RICH PEOPLE'S enclaves in London can tend either towards a feminine character, as with the well-established ones around Sloane Square and Kensington, or a masculine feel that's more common in newer developments. Chelsea Harbour belongs to the second category.
The architecture is of the forward-shoving 1980s, like the earlier parts of the Canary Wharf development or Marco Polo House at Battersea, once the headquarters of the QVC home shopping channel and now demolished. The central feature of a yacht marina suggests Chelsea Harbour was intended for residents who'd reached the point where they had some time on their hands, unlike those still scrambling on the way up.
Others, like Robbie Williams, sought the kind of seclusion which a town house couldn't provide. Like a real working harbour, the development offers the promise of safety from the stormy intrusions of the outside world. Perhaps this was part of its appeal for Tom Stoppard too, whose conservative views would have put him at odds with the left-leaning inhabitants of the literary neighbourhoods of Primrose Hill and Hampstead. The presence of Michael Caine was simply a gift for the captains of sight-seeing boats, who could tell their passengers that he lived there, before adding: 'Not a lot of people know that'.
Chelsea Harbour today looks dated with its postmodern broken pediments at the tops of buildings. The ghost of Don Johnson from Miami Vice is always somewhere nearby, jacket sleeves rolled up. The yachts and speedboats don't seem to be going anywhere in a hurry, as if they're now more like floating garden sheds for men to spend time alone in. Traffic to and from the London Heliport at Battersea clatters loudly overhead.
It's plain how the area is still slowly being refashioned once you get away from the immediate surroundings of the Harbour. Building work was going on alongside Chelsea Creek when I visited, pictured below with Chelsea Bridge and the Shard in the distance. Also visible is the silvery bulk of the Albion Riverside flats plonked down in Battersea like one of Chris Foss's airbrushed spaceships on a 1970s sci-fi paperback cover.
The building of Chelsea Harbour in the 1980s was an early sign of the changes which are still transforming the Thames east of Hammersmith Bridge into an expensive residential backdrop. Charles Booth's Poverty Map of 1898–99 shows the earlier industrial landscape of the area. Visible are the gas works and the coal depot, later taken over by British Rail. Not yet to be seen is Lots Road power station, which began to be built in 1902 and eventually supplied electricity to the tube network. Booth's colour-coded class system shows how he classified the nearby households as ranging from Lowest class (black) through the blues of Very poor and Poor to Some comfortable, others poor and Good ordinary earnings (dark and light red) .

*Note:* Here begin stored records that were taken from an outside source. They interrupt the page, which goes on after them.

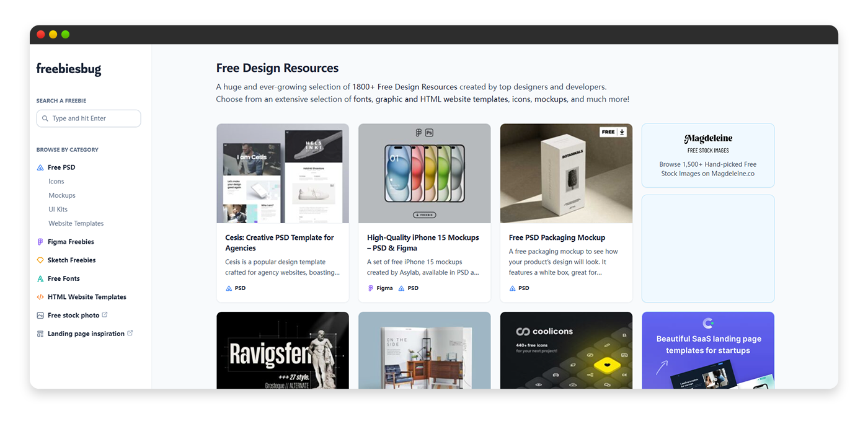Open Website Templates subcategory under Free PSD

coord(76,223)
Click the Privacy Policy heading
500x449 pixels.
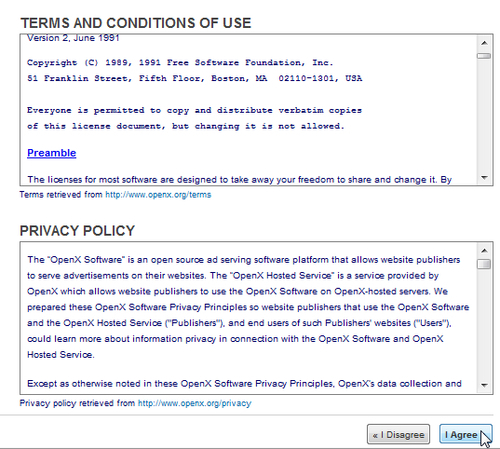coord(77,231)
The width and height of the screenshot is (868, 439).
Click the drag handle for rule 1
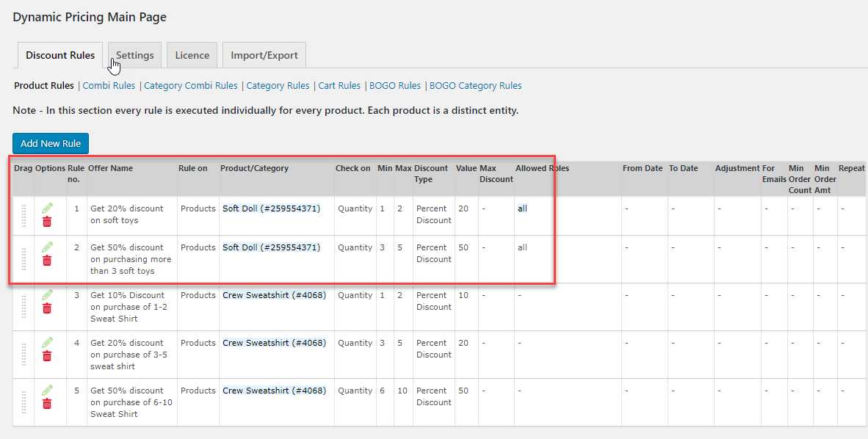point(23,215)
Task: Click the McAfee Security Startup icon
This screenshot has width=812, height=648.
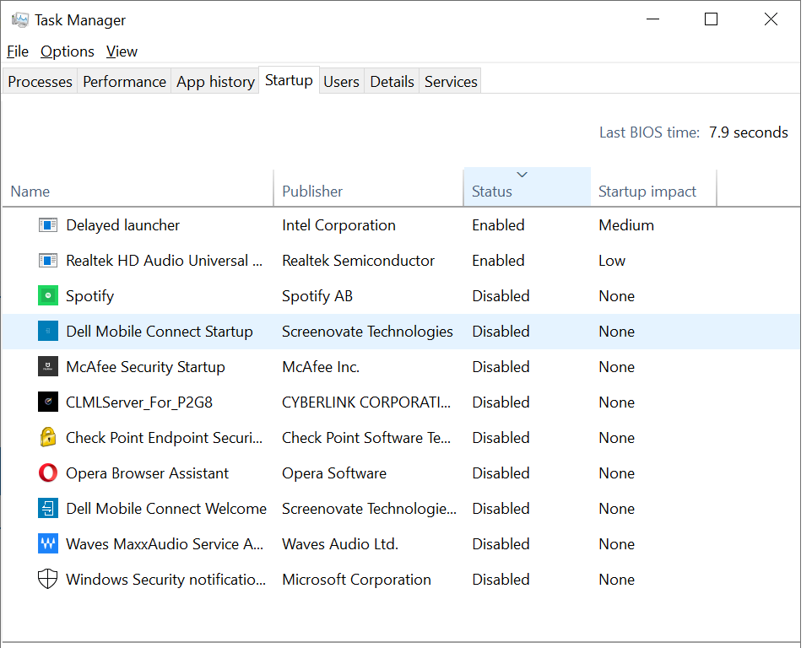Action: pos(48,367)
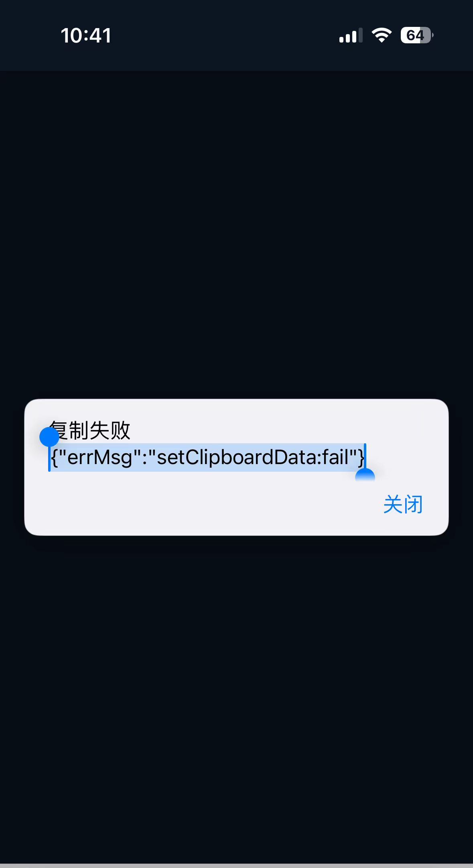
Task: Tap the gray strip at screen bottom
Action: pyautogui.click(x=236, y=866)
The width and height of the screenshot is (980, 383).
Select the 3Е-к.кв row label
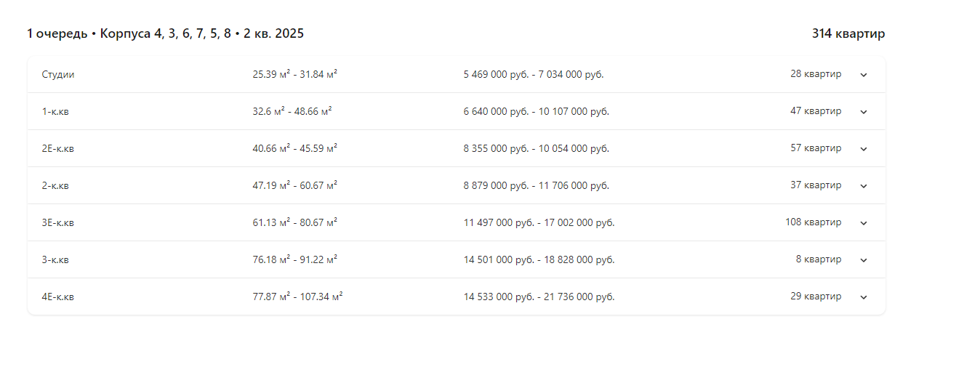point(58,222)
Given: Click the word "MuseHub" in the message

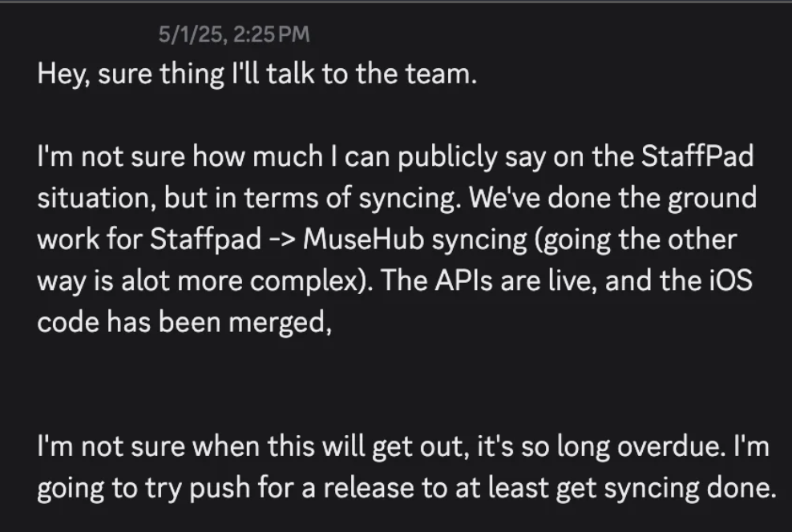Looking at the screenshot, I should point(363,239).
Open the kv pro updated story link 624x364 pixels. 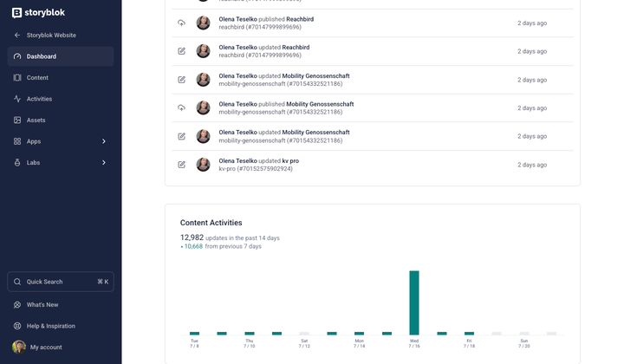pos(290,160)
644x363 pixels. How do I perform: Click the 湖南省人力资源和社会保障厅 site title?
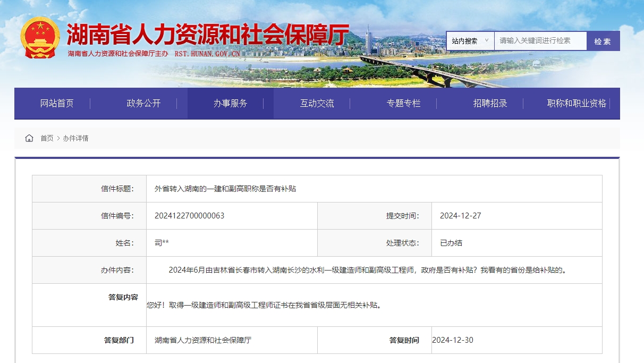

The second dates to 1972 and shows the state of the land around Chelsea Creek, with the Imperial Gas Works to the north. It was taken by John Rogers. Reproduced by kind permission of the Royal Borough of Kensington and Chelsea.
Many more photographs from around that area and elsewhere in the borough can be found on the excellent Library Time Machine blog run by Dave Walker, the borough's Local Studies Librarian.
After wandering around Lots Road, seeing which buildings I still recognised, I returned to the marina. On Chelsea Harbour Drive a youth revved the engine of a silver open-topped Ferrari, grinning and laughing with delight. A heavily-built man in a dark suit stood close by on the pavement and watched impassively.
Further along, another man was pacing around as he smoked by a plain-looking side door, the kind meant for staff access. I guessed him to be a building manager or something similar and asked him what it was like working in the Harbour. It wasn't bad, things were quiet, he didn't see much of the residents. He swept his cigarette through an arc to indicate everything: "This place isn't really like being in London though."